» **What the task asks**:
For the data below, retype word for word the lines from the one containing "Where should I" through the one containing "Task: Select the"; drop the pictures.

» **Supplied data**:
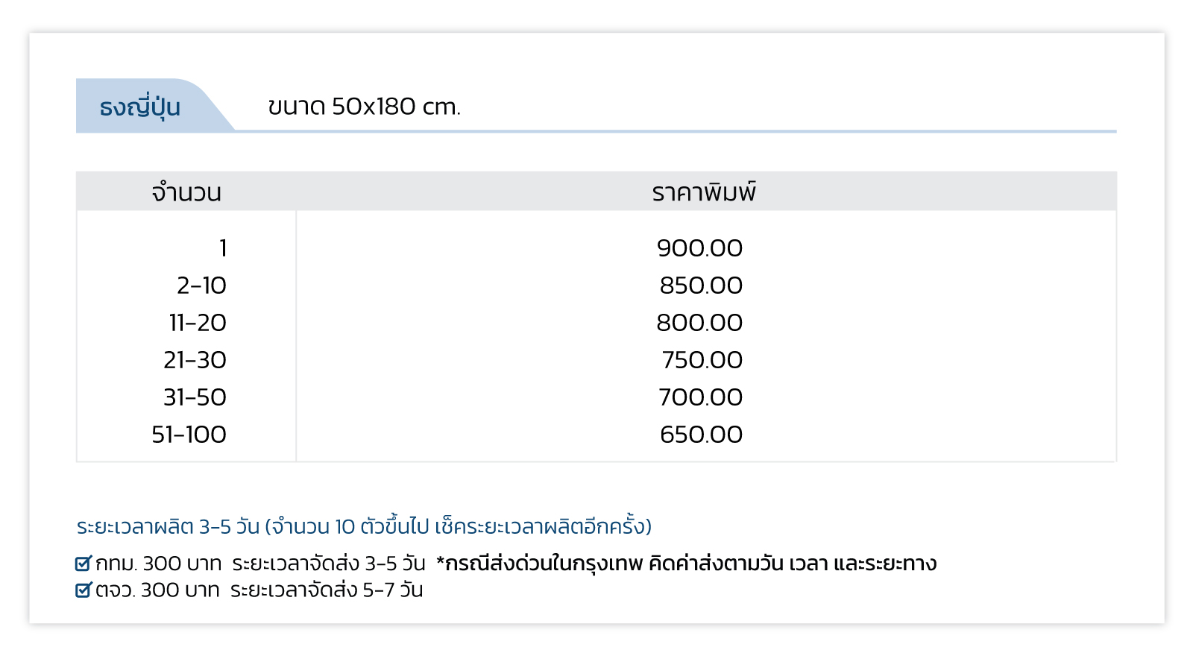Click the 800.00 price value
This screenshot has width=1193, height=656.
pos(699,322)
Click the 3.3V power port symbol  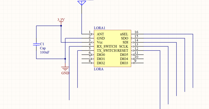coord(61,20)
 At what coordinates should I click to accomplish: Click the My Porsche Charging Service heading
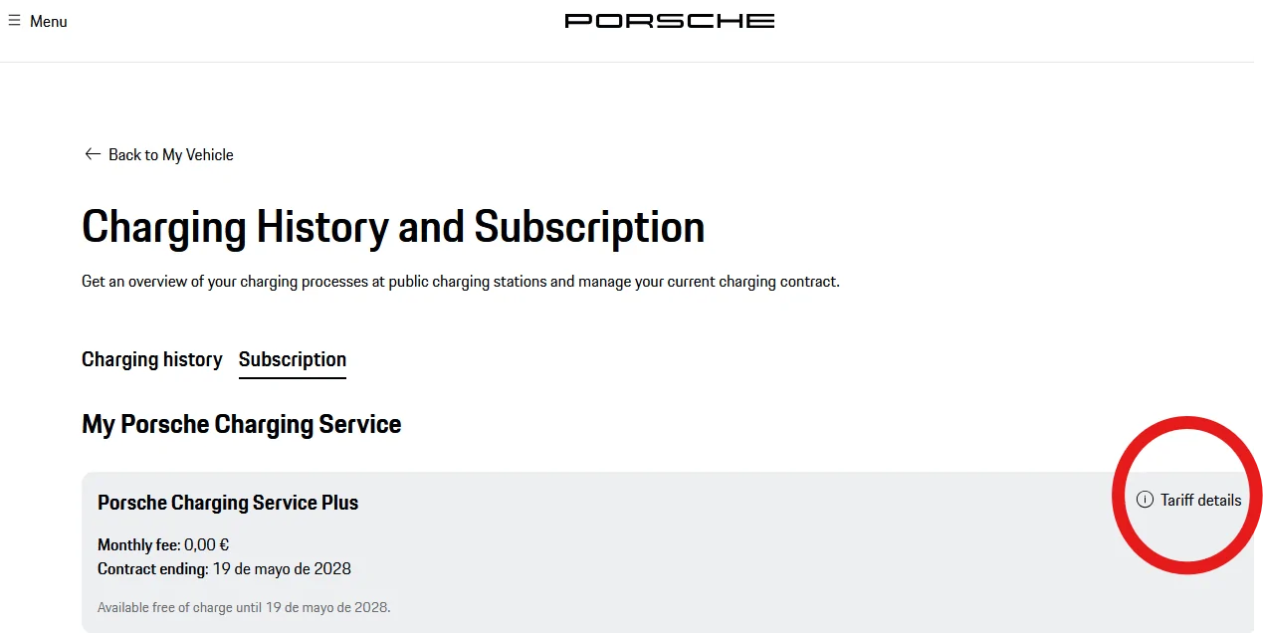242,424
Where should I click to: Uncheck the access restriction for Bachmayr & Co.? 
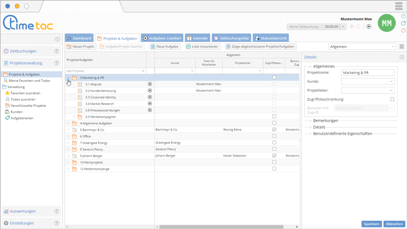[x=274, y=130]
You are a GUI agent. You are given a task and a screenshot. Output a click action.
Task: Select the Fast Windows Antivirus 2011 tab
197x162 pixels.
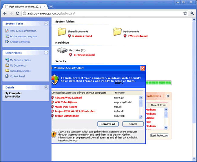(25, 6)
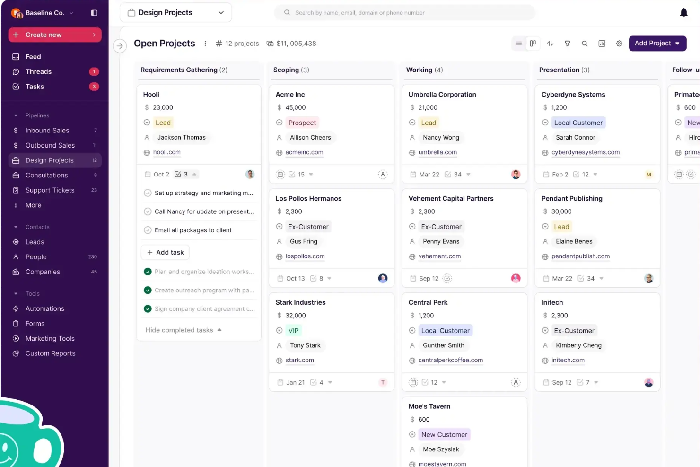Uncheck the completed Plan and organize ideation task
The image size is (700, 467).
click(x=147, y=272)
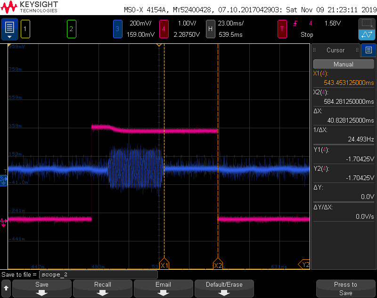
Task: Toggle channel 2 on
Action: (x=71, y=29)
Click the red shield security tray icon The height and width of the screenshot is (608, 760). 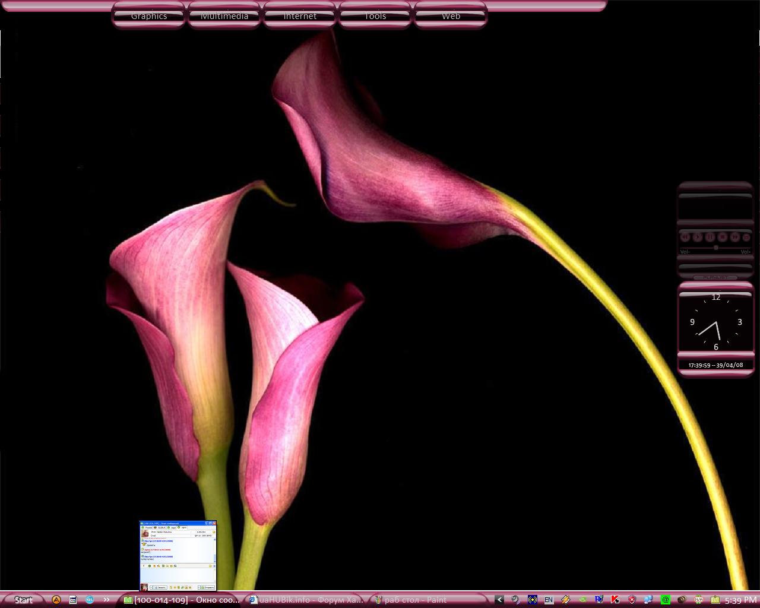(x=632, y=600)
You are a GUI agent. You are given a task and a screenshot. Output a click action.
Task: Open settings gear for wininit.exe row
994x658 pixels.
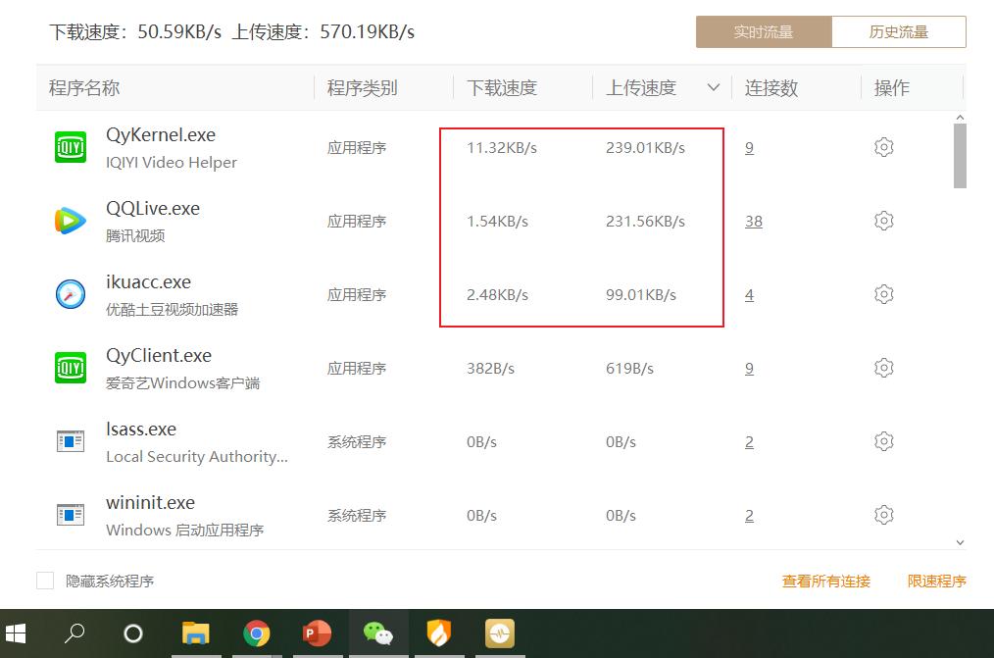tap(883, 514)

» **Result of this exercise**:
Where should I click to: Uncheck the access restriction for Bachmayr & Co.? 
[x=274, y=130]
You are a GUI agent. You are given a task and a screenshot. Output a click action.
Task: Select the Fast Windows Antivirus 2011 tab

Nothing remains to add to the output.